Sources told BNA that the compromise reached June 26-27 eliminates discriminatory tax regimes--different, and usually preferential, tax treatment offered to foreign firms versus domestic firms--from
the tax haven criteria meriting coordinated sanctions.
The OECD initiative will still see the existence of discriminatory regimes--also known as ring-fencing--in offshore financial centers as a potential indicator of tax haven status, but will no longer
demand that jurisdictions do away with the practice under threat of concerted action from the 30-member OECD.
O'Neill Objections Inspire Change
This change is directly attributed to public positions taken by U.S. Treasury Secretary Paul O'Neill, who came out strongly in favor of the information-sharing aspects of the OECD initiative but
rejected the idea that the world's industrialized countries demand changes to any specific aspect of offshore financial centers' tax regime.
Six jurisdictions--Bermuda, the Cayman Islands, Cyprus, Malta, Mauritius, and San Marino--agreed to the OECD's initial demands for greater transparency, nondiscrimination and effective information
exchange before the initial list was published in 2000, while three others--the Isle of Man, the Netherlands Antilles, and the Seychelles--have since reached bilateral agreements to do so.
These nine jurisdictions have been allowed wide leeway to work with the OECD on the scope of their cooperation, including the ongoing drafting of the information exchange instrument, while the
remaining 32 jurisdictions have yet to reach agreement to cooperate with the OECD on the harmful tax competition initiative.
The nine cooperative jurisdictions will be allowed to opt out of their prior commitment to eliminate discriminatory regimes, sources said. The jurisdictions will also benefit from other changes
reached in the compromise plan, including an extension of the period for implementing detailed plans for achieving compliance with the OECD initiative from six months to one year.

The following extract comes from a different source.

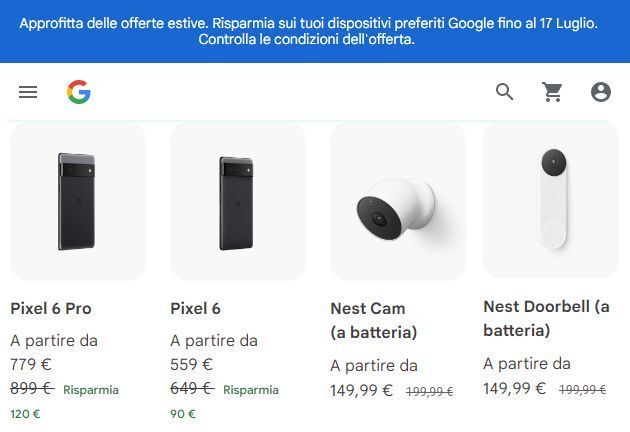Click the Nest Doorbell 149,99 € price
Screen dimensions: 630x432
[x=515, y=388]
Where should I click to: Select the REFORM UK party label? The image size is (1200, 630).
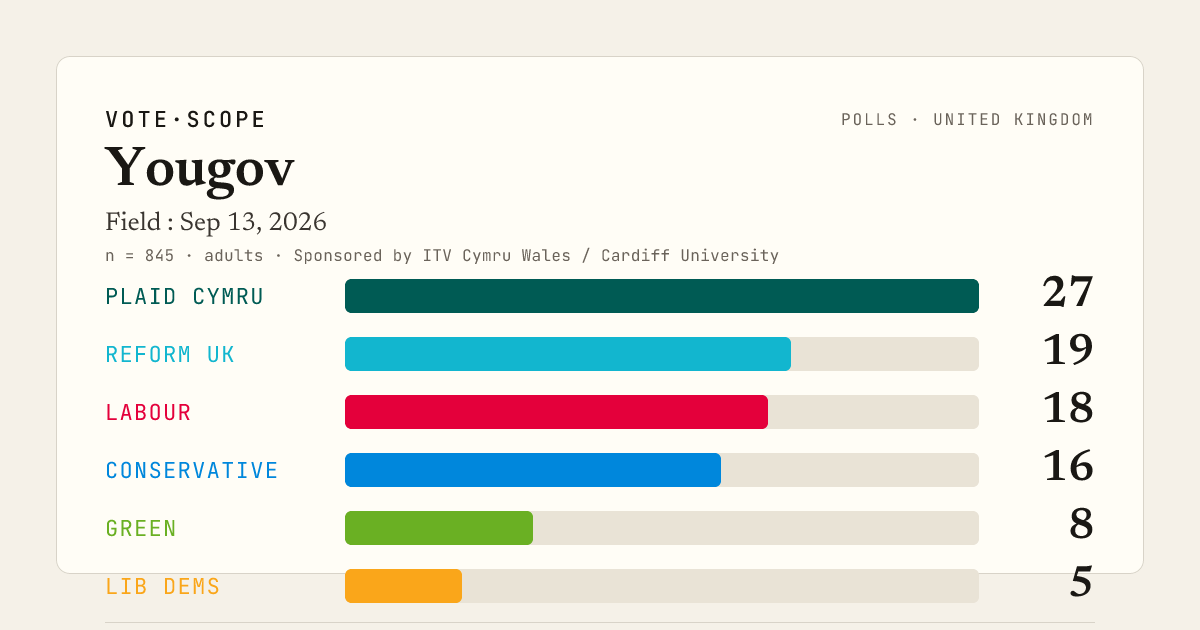(x=170, y=355)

The OECD also agreed to hold off any coordinated defensive measures against non-cooperative tax havens until April 2003, the date set for the final elimination of harmful tax practices within the 30
member countries of the OECD.
Opponents Find Fault With New Plan
Meanwhile in Washington, D.C., representatives of advocacy groups opposed to the tax havens initiative June 28 applauded the concessions made by OECD but said the new agreement is "still
Andrew Quinlan, president of the Center for Freedom and Prosperity, called OECD's retreat from its original tax harmonization agenda "the good news."

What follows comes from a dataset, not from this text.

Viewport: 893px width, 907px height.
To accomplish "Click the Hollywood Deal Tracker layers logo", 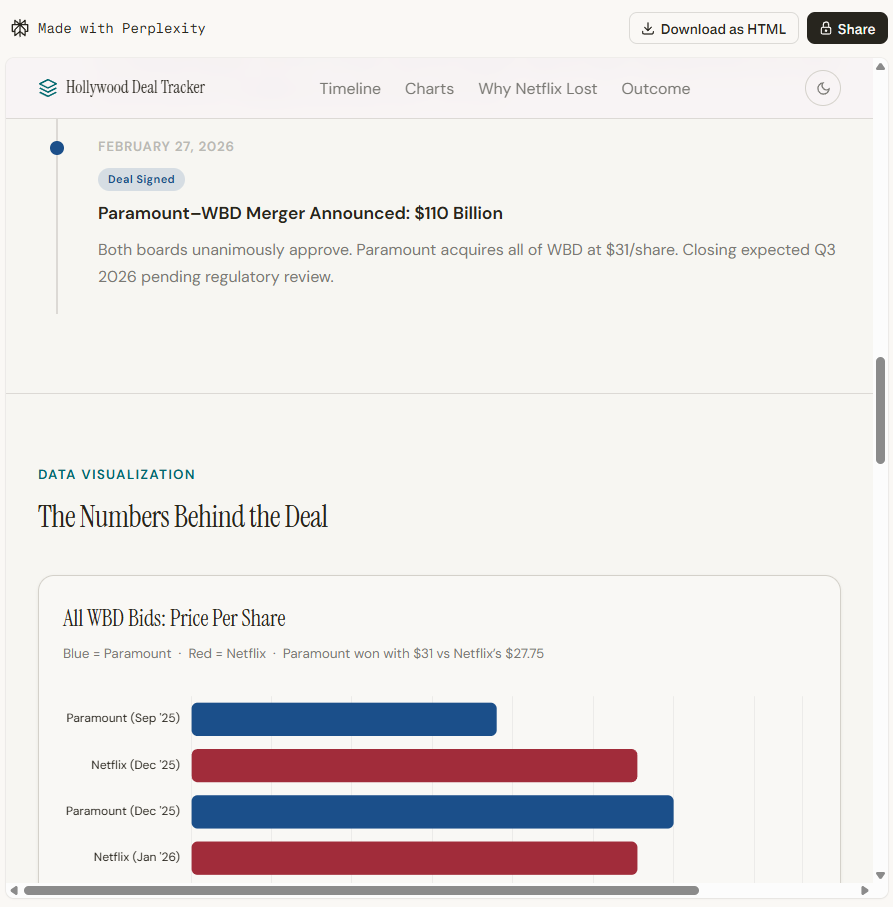I will pos(47,88).
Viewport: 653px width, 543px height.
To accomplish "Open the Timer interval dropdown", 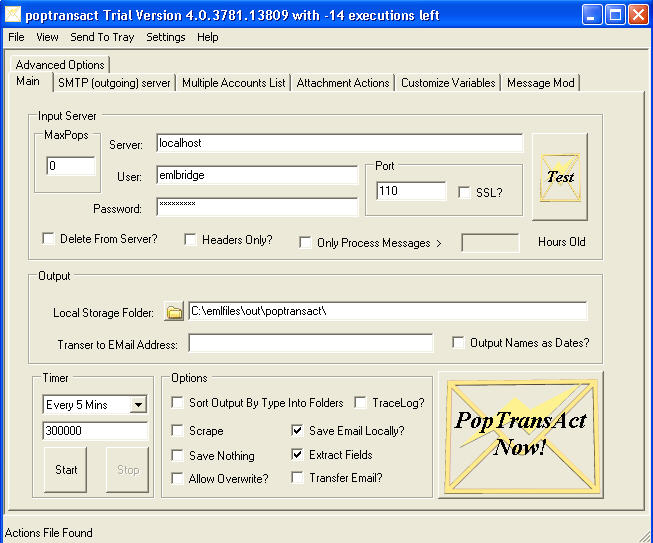I will pos(138,405).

"The bad news is that the OECD is still demanding that other countries have an obligation to help enforce the oppressive tax laws of OECD member nations," he said, adding that the center
will increase its public education campaign to oppose OECD's "fiscal imperialism."
"Tax competition, financial privacy and fiscal sovereignty should be celebrated, not persecuted," he said.
Dan Mitchell, senior fellow at the Heritage Foundation, said, "The president's economic team thwarted the worst aspects of the OECD's anti-tax competition campaign, but the agreement still
contains dangerous elements. Information exchange for tax purposes, even when limited to specific cases, is inconsistent with sound tax policy, respect for privacy, and international comity."